Re: [PATCH] __free_pages_ok oops

From: Andrew Morton (akpm@zip.com.au)
Date: Wed Feb 06 2002 - 16:11:43 EST


Hugh Dickins wrote:
>
> On Wed, 6 Feb 2002, Andrew Morton wrote:
> > Hugh Dickins wrote:
> > >
> > > Sorry, no solution, but maybe another oops in __free_pages_ok might help?
> >
> > What problem are you trying to solve?
>
> Amidst all the prune_dcache and other kswapd oopses reported
> (which I'd love to solve, but still can't work out), there have
> been a couple in shrink_cache itself, where the page from the
> inactive_list is not marked as on LRU, or is marked as Active;
> and also I think a couple in rmqueue, where the free page is
> found to be on LRU.

You noticed too, hey :)

I've been collecting these reports for five or six weeks,
also getting things like .config, machine usage patterns,
machine history, etc.

It's like grabbing shadows, really. A significant number
of the reporters are using netfilter, and that's basically
the only thing I have to go on at this time. And a lot of
people use netfilter, so it's probably coincidental.

A number of the reports were confirmed to be against flakey
hardware. A few more were on cranky old P150's and such,
which I'm tending to dismiss. In fact the great majority
of reports are likely to be hardware failures.

But I don't recall seeing this volume of reports against
2.2.x.

And we have things like zeus.kernel.org's death yesterday.
Peter is quite certain that it was a software failure.
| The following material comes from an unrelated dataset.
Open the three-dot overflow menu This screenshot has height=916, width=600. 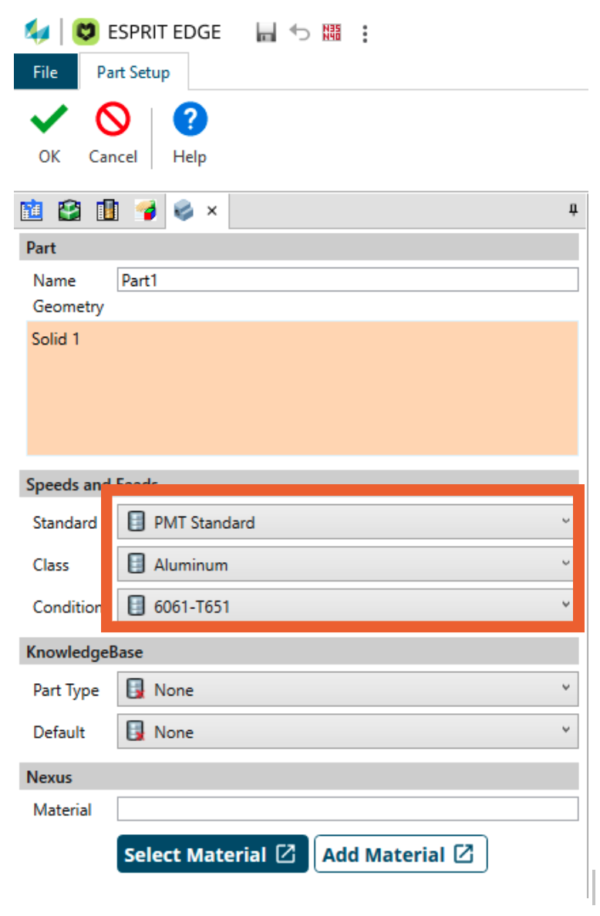(x=365, y=34)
It certainly looks like random memory corruption. Quite
frequently the faulting address is just "data". Examples
from my growing vm-oopses folder include:

364d0a11
16a1842f
5f33f59b
410a0d26
d70f589b
6964656e
3562726b
0017e980
65726198
008209dc

Many more are null-pointer derefs.

> Some of those may have been memtest86ed out of contention since,
> and some may have been on SMP and so not candidates; but it did
> just occur to me that we'd like to be sure nothing is messing
> with the LRU at interrupt time, hence the patch. Which of
> course solves nothing, but might shed some light.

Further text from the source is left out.